Joint Commission Releases Fluoroscopy Standards

Medical Physics Consultants, Inc

Recently the Joint Commission approved revisions to their standards for organizations providing fluoroscopy services which will become effective January 1, 2019.   We knew this was coming and now you might be wondering how the new requirements will affect your operations. Read on to find out!


At least annually, hospitals providing fluoroscopic services will be required (through a diagnostic medical physicist) to evaluate the following elements:

  • Beam alignment and collimation
  • Tube potential/kilovolt peak (kV/kVp) accuracy
  • Half-value layer
  • High-contrast resolution
  • Low-contrast detectability
  • Maximum exposure rate in all imaging modes (this includes CINE and DSA)
  • Displayed air-kerma rate and cumulative-air kerma accuracy (when applicable)

Hospitals will also be responsible for verifying and documenting annually that individuals who use the equipment participate in ongoing education that includes the following:

  • Radiation dose optimization techniques for pediatric and adult patients addressed in Image Gently®
  • Safe operating procedures on all fluoroscopy equipment used

It should be noted the Joint Commission defines “individuals” to include physicians, non-physicians and ancillary personnel which means anyone who pushes the button on the fluoroscopy machine must have training.  We recognize this is going to be a challenge for many of you; be assured we are developing a suitable training module you will be able to obtain from your friendly MPC physicist before the requirement goes into effect.  

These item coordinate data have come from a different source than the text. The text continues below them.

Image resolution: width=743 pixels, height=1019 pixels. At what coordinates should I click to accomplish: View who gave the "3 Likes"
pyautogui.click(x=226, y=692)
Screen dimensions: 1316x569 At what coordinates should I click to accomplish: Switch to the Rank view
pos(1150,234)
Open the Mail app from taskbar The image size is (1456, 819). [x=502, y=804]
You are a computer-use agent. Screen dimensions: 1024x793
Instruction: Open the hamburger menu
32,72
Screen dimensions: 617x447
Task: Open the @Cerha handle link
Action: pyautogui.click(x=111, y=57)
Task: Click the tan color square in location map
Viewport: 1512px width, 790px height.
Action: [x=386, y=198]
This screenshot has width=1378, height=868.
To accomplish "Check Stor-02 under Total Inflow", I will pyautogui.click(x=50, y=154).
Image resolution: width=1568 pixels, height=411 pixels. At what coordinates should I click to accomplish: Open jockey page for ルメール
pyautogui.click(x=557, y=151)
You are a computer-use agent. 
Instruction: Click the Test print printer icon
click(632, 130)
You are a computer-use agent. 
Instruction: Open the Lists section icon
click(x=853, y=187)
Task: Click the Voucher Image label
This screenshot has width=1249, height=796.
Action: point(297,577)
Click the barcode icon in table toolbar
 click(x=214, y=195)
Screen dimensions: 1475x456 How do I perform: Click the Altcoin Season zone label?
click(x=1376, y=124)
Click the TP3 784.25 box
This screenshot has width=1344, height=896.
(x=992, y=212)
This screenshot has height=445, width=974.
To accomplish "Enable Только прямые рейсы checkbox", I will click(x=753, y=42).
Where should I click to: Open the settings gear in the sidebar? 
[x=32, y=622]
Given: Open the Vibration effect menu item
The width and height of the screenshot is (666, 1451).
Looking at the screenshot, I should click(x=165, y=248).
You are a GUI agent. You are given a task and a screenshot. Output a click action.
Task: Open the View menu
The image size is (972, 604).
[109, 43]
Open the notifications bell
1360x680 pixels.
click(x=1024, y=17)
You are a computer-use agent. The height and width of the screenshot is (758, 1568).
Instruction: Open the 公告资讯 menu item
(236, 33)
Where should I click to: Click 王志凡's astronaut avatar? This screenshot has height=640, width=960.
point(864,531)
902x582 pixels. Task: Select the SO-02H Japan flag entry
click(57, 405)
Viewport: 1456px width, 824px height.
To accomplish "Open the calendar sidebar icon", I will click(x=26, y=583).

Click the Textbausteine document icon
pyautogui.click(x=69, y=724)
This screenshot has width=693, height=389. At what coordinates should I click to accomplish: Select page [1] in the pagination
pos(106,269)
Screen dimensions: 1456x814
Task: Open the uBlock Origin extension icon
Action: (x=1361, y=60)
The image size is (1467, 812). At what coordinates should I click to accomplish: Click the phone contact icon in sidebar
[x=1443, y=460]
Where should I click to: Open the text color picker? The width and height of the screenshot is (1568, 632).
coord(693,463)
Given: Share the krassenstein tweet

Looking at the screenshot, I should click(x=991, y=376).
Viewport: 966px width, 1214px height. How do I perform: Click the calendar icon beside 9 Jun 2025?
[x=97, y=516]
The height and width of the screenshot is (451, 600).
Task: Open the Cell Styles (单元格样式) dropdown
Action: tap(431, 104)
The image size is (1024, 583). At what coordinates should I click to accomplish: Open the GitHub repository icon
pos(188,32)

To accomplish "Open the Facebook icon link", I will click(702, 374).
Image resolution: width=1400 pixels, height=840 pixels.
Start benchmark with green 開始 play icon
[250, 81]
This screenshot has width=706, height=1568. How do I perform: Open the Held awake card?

We, at MPC, view the three biggest challenges hospitals will face are the following:

  1. You will now be required to designate an individual as the Radiation Safety Officer
  2. You will now be required to identify skin dose thresholds and corresponding trigger levels for further review.   
  3. You will be required to document cumulative-air kerma or kerma-area product in a retrievable format.  

These three requirements will be somewhat easy for larger hospitals who are familiar with the concept of a Radiation Safety Officer through the nuclear medicine department, are well versed in peak skin dose measurements and perhaps are utilizing newer equipment with dose metric information.  Smaller hospital systems without a radiation safety officer, who don’t have a policy on monitoring radiation exposure and skin dose, or facilities using older equipment without cumulative-air kerma or kerma-area product displays are up for a challenge.

Let’s discuss the first hurdle:  the need to identify an individual to accept the responsibilities of the Radiation Safety Officer.  This individual will be responsible for making certain radiation services are provided in accordance with law, regulation, and organizational policy.  This person will also be held accountable for implementing the following:

  • Monitoring and verifying compliance with established radiation safety practices (including oversight of dosimetry monitoring)
  • Providing recommendations for improved radiation safety
  • Intervening as needed to stop unsafe radiation use practices
  • Implementing corrective action for those unsafe practices

The second challenge may be for hospitals to establish trigger and review levels for radiation exposure and skin dose.  This could be easy or very overwhelming, depending on the size of your institution and the support from your physics staff.

The final hurdle will be for facilities using fluoroscopy equipment that is not capable of displaying cumulative-air kerma or kerma-area product.  You will be responsible for recording the fluoroscopy time and number of images acquired in a retrievable format.

While this newest publication from the Joint Commission is focused on fluoroscopy you should also be aware there are several changes to the existing CT standard.  The requirement to evaluate slice thickness accuracy has been eliminated, slice position accuracy has been better defined and the requirement for ongoing education clarified to include all individuals, not only technologists as the standard implied previously.  

As is always true to the Joint Commission style, there are exceptions.  These requirements do not impact fluoroscopy equipment used for therapeutic radiation treatment or cone beam dental machines.